Exercise description: Could you return every record below word for word, leaving out the pictures?

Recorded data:
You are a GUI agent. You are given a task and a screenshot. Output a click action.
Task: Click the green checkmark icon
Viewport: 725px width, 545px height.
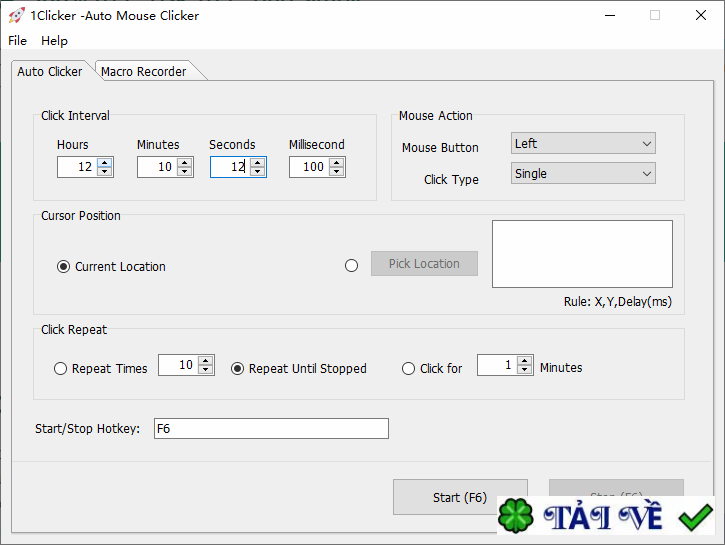pos(694,517)
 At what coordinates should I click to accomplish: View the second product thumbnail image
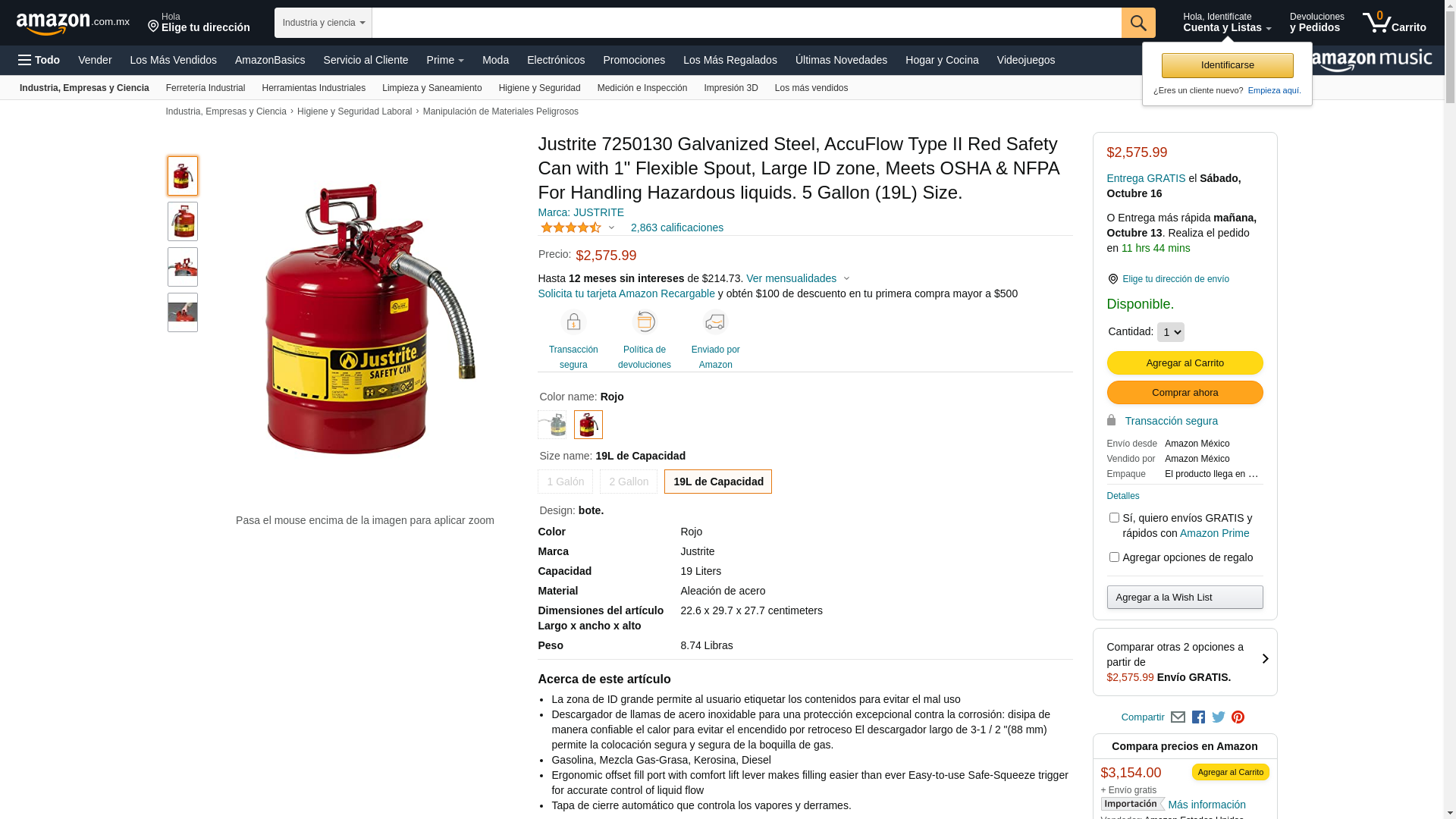183,221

Solution to this exercise:
You are a GUI agent. You are given a task and a screenshot. Output a click action.
Task: Click the green checkmark icon
Viewport: 725px width, 545px height.
pos(694,517)
 At what coordinates should I click to accomplish: View the second product thumbnail image
183,221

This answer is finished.